The platforms are not at fault. They do exactly what they promise. The mistake is treating availability as protection.

The 3-2-1 Rule, Applied Practically

The 3-2-1 rule is the standard baseline for data protection:

  • 3 copies of the data
  • 2 on different storage media or systems
  • 1 offsite (or air-gapped from the primary environment)

For a typical SME this looks like:

  1. Live data in your primary system (Microsoft 365, your file server, your database)
  2. A daily backup to local NAS or on-premises storage
  3. A replicated copy to an offsite or cloud backup target with immutable storage

The immutability of the third copy is critical. If your backup target can be reached by the same credentials or systems that your ransomware-infected machine uses, it is not a safe copy. It is a second victim.

Retention Policy Matters More Than Frequency

Many businesses discover their backup is useless not because it failed to run, but because the problem started before the retention window. If you keep 7 days of backups and your ransomware infection sat dormant for 10 days before activating, all 7 backups are compromised.

A sensible retention policy for an SME:

  • Daily backups retained for 30 days
  • Weekly snapshots retained for 3 months
  • Monthly snapshots retained for 1 year

This is not expensive with modern backup tooling. It is a small multiple of your storage cost but an enormous multiple of your recovery options.

Recovery Time Is Half the Equation

A backup you cannot recover from quickly is worth considerably less than one you can. The key metrics are RPO (Recovery Point Objective — how much data you can afford to lose) and RTO (Recovery Time Objective — how long you can afford to be offline while restoring).

A file server backup sitting on a NAS in the corner has a good RPO. Its RTO, if the server hardware has failed, might be two to four days while replacement hardware is sourced and the restore runs. For a business that processes orders or invoices, that is a serious problem.

Modern managed backup solutions offer:

  • Granular file-level restores — recover a single deleted document in minutes, without restoring the entire system
  • Bare-metal restore — rebuild a complete server onto new hardware from a single restore job
  • Virtual machine snapshots — spin up a copy of your server in the cloud while physical hardware is being replaced

Testing matters too. A backup that has never been tested is a backup that might not work. Quarterly restore tests confirm everything is actually usable before you need it.

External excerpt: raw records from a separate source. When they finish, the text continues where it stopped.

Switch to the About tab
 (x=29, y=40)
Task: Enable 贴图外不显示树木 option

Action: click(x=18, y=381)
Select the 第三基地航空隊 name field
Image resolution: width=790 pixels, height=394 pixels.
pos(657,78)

What Monitored Backup Looks Like in Practice

The key advantage of managed backup is monitoring. Backup jobs fail silently more often than people realise. A disk fills up, a credential expires, a new data source is added and nobody updates the backup job to include it. With managed backup, someone checks that everything ran correctly every day — and acts on failures before you find out the hard way.

For most SMEs, the practical stack is:

Microsoft 365 or Google Workspace backup — a dedicated third-party tool takes daily snapshots of email, SharePoint, OneDrive, and Teams to a separate vault, outside Microsoft's own retention system.

Server and NAS backup — replicated to offsite or cloud object storage with immutable write-once retention, so ransomware cannot modify or delete the backup copies even with administrative access.

Database point-in-time recovery — for critical transactional data, log shipping allows recovery to any minute, not just the last nightly snapshot.

A Practical Starting Point

If you are not sure where you stand, answer three questions:

  1. If you lost all your email from the last 6 months today, could you recover it? From where, and how long would it take?
  2. If ransomware encrypted your file server tonight, what would your recovery process look like?
  3. When did you last test a restore?

If any of those answers are uncertain, your backup strategy needs attention. A proper solution for a 10 to 50 person business is neither complicated nor expensive — certainly not relative to the cost of unrecoverable data.